_Description of the task_. Convert the rows starting at the line that contains "Where should I" and ending at the line that contains "tap(772, 103)" into a Markdown table with columns titled Row and Line, skipping blank lines. Omit the pictures from your answer.

_Given data_.
------------------------------

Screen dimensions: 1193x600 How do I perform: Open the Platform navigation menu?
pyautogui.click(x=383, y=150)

------------------------------

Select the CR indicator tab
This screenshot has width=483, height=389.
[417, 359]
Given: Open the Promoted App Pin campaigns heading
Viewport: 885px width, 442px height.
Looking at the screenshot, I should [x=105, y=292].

------------------------------

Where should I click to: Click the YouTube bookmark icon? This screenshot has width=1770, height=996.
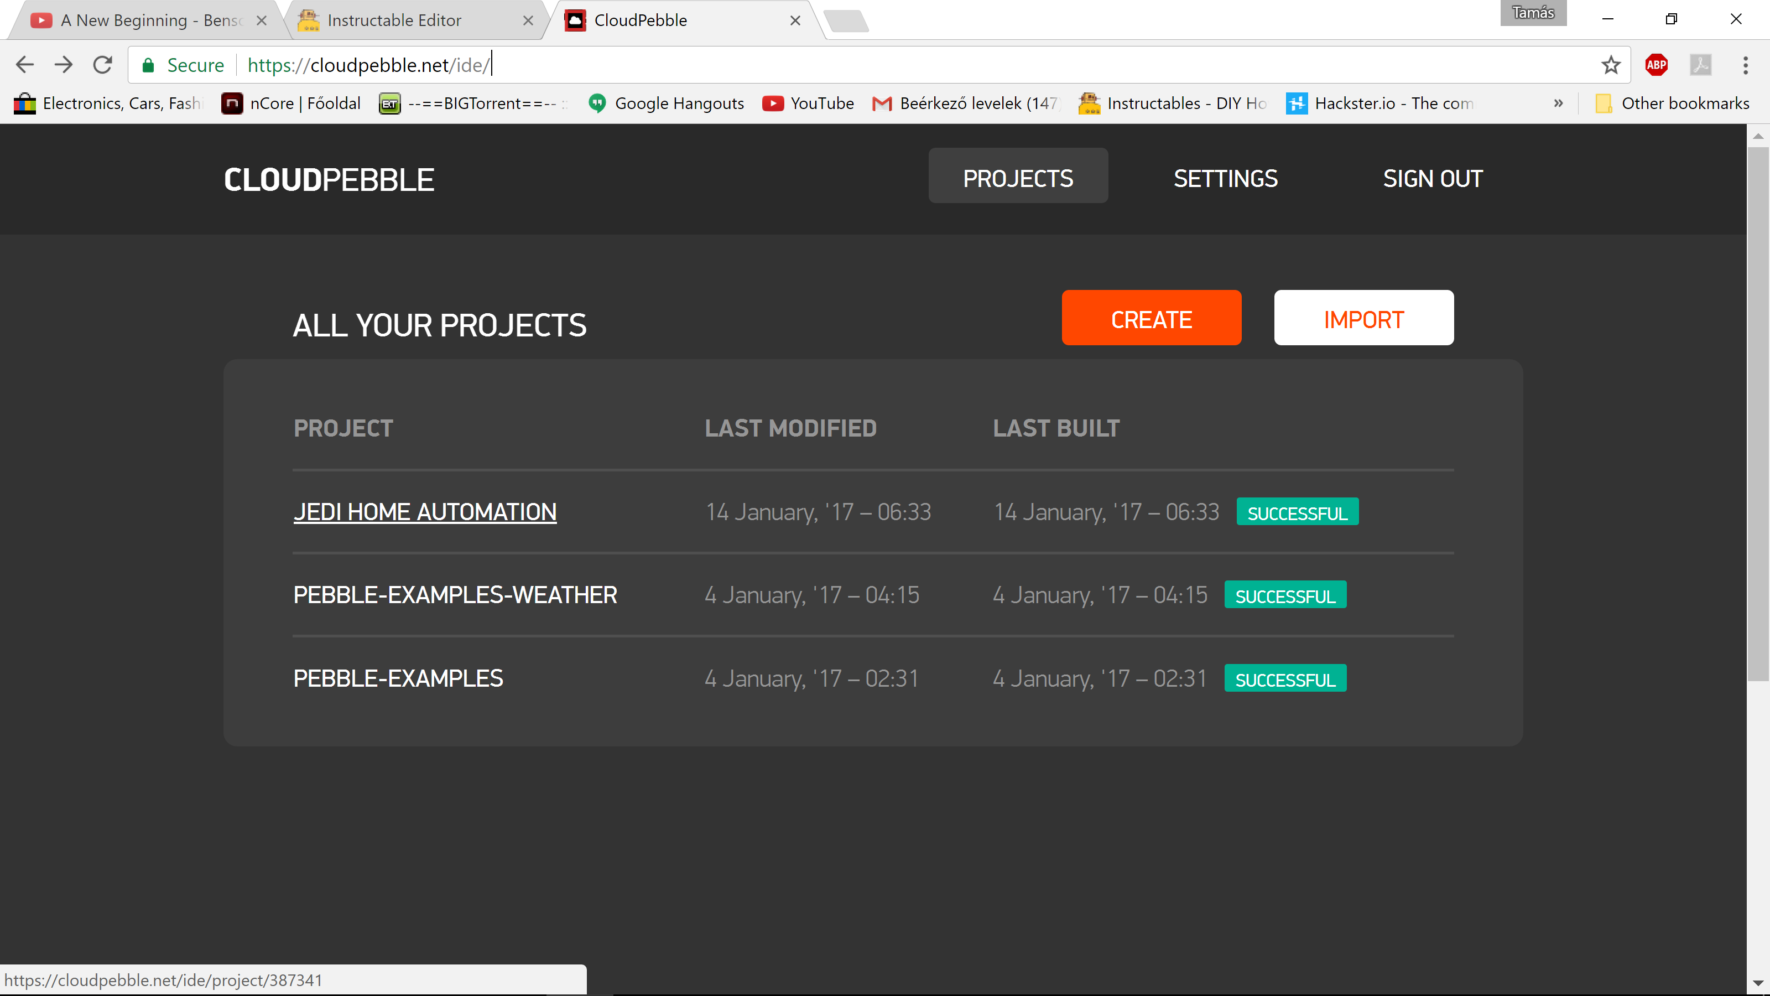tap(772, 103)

------------------------------

_Result of this exercise_.
| Row | Line |
|---|---|
| 1 | Where should I click to: Click the YouTube bookmark icon? This screenshot has width=1770, height=996. |
| 2 | tap(772, 103) |